╭─ Gösterilen Yazı
Çocuk Evlilikleri: ‘Kadına Şiddet Uygulayan Erkek Mağdur’
Meclis komisyonu gündeminde çocuk evliliğinin yasallaşması ve “erkeğin mağduriyetleri” vardı. Kadın hukukçular ve Kadın Cinayetlerini Durduracağız Platformu ile pörtleyen bu ifadeleri ve çocuk evlilikleri mevzularını konuştuk.
Çocuk yaşta evlilik ve cinsel ilişki konusu Türkiye’de farklı kesimler arasındaki derin çatlaklardan biri. Özellikle kız çocuklarına dair resmi yetkililer ya da siyasiler tarafından sıklıkla hortlayan talihsiz açıklamalar kendi başına bir rutin haline geldi.
İstanbul Sözleşmesi’nden Cumhurbaşkanı kararıyla çekilmenin kadına yönelik şiddet ve cinsiyet eşitliği konularında yaratacağı boşluğun kaygısının ayyuka çıktığı bu günlerde; üstelik meclisin ilgili komisyon toplantısında, işte böyle bir ‘erkek’ açıklaması yeniden pörtledi.
Türkiye İnsan Hakları ve Eşitlik Kurumu (TİHEK) Başkanı Süleyman Arslan, 26 Mayıs günü TBMM Kadına Yönelik Şiddetin Araştırılması Komisyonu’nda bir sunum yaptı.
Açıklaması sırasında erken yaşta evliliklerin yasallaşmasını da savundu; 15 yaşında nikah kıyılamamasını “insan hakları ihlali” olduğunu da…
“Şiddet uygulayan erkek mağdur oluyor,” dedi. Evlilik oranları azalırken, boşanma ve nikahsız birlikteliklerin arttığını söyleyerek, evlilik dışı ilişkilerde kadının daha fazla riske açık hale geldiğini öne sürdü. Evlenmeksizin birlikte yaşamanın toplumsal değerlerle bağdaşmadığını, kadına şiddete ve farklı şekilde mağduriyetine neden olduğunu iddia etti.
Tabii ki, yine, yeniden bu açıklamalara birçok çevreden tepki geldi.
Arslan’ın sözlerine karşılık Komisyon’da konuşan Diyanet İşleri Başkan Yardımcısı Prof. Dr. Huriye Martı, “Kız çocuklarının erken yaşta ve zorla evlendirilmesinin hiçbir şekilde kabul edilemez olduğu yönünde Diyanet İşleri Başkanlığı’nın mesajları çok açık ve nettir.” dedi.
╰─
╭─ Verilen Bilgiler
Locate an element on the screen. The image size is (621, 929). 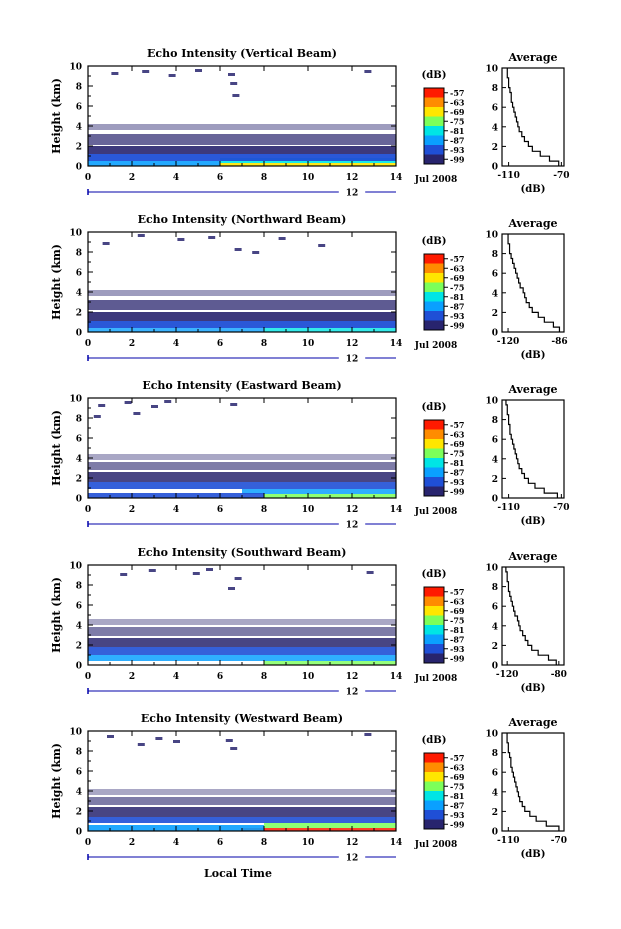
y-tick-label: 10 is located at coordinates (76, 68).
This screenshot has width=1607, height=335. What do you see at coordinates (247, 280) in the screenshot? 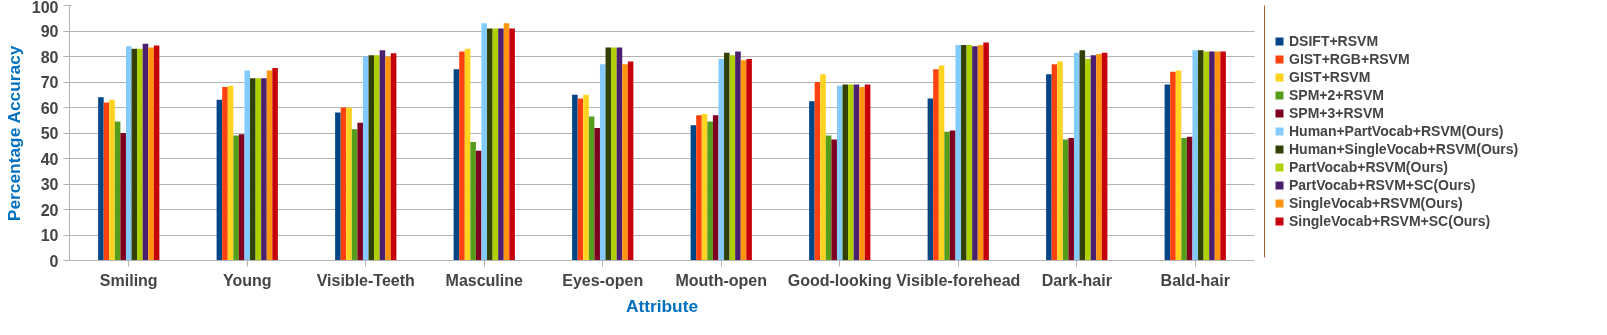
╰─
▶ _Çözülecek Sorular_
a – Çocuk evlilikleri yazısına göre Süleyman Arslan, TBMM komisyonundaki sunumunu hangi gün yaptı?
b – Çocuk evlilikleri yazısını kaldığı yerden devam ettir.
Satırların çocuk evlilikleri yazısıyla hiçbir ilgisi yok.

▶ _Beklenen Cevaplar_
a – 26 Mayıs günü.

b –
Komisyon’da 2016’da AK Parti tarafından TBMM’ye sunulan tasarıda yer alan ve tepkiler üzerine geri çekilen “çocuk yaşta evliliklere af getirilmesini” öngören madde de yeniden gündeme geldi.
Tasarı, Türk Ceza Kanunu’nun çocuğa yönelik cinsel istismarı suçunu düzenleyen 103. maddesini kapsıyor. Ceza Muhakemesi Kanunu ile Bazı Kanunlarda Değişiklik Yapılmasına Dair Kanun Tasarısı’ndaki madde “cinsel istismar suçu” çerçevesinde mağdur ile failin evlenmesi halinde, “fail hakkında hükmün açıklanmasının geri bırakılmasına veya cezanın ertelenmesine imkan veriyor.
Yani bir kız çocuğuna ya da kadına tecavüz eden “erkek” o kadınla evlenirse cezalandırılmıyor. Yani bir kız çocuğunun tecavüzcüsüyle evlenmeye zorlanmasının yolu açılıyor.
Çocuklar İçin Ne Anlama Geliyor?
Sürekli gündeme gelen çocuk yaşta evlilik konusunun, çocuklar üzerindeki fiziksel ve psikolojik etkilerini, çocukların insan haklarını ve tabii bir insan hakları kurumunun yöneticisi olarak Arslan’ın sözleri konusunda ne düşündüklerini hukukçu ve kadın örgütü temsilcileriyle konuştuk.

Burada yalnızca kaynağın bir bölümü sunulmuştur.